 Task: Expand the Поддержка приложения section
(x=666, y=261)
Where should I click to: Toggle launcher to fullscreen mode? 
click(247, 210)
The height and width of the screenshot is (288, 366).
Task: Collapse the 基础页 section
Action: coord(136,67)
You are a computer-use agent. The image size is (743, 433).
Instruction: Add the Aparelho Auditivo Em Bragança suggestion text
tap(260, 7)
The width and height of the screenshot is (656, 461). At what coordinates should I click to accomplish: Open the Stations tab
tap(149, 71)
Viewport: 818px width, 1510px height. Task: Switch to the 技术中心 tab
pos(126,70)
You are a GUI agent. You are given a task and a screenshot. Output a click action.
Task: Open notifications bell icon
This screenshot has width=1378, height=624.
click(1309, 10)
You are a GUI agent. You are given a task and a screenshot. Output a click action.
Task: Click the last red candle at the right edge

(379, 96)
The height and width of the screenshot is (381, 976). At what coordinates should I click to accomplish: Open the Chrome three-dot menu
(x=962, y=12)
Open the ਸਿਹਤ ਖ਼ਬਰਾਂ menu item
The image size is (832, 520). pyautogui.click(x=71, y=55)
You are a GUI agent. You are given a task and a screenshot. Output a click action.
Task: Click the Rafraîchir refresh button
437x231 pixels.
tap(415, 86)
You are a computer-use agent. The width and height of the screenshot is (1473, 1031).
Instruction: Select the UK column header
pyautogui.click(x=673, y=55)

---+---

• DIRECTIONS FOR THIS TASK
From the line holding "Task: Click the Rafraîchir refresh button" to the last line of the records, quote each line exactly and add nothing.

• RESPONSE BELOW
Task: Click the Rafraîchir refresh button
437x231 pixels.
tap(415, 86)
You are a computer-use agent. The width and height of the screenshot is (1473, 1031).
Instruction: Select the UK column header
pyautogui.click(x=673, y=55)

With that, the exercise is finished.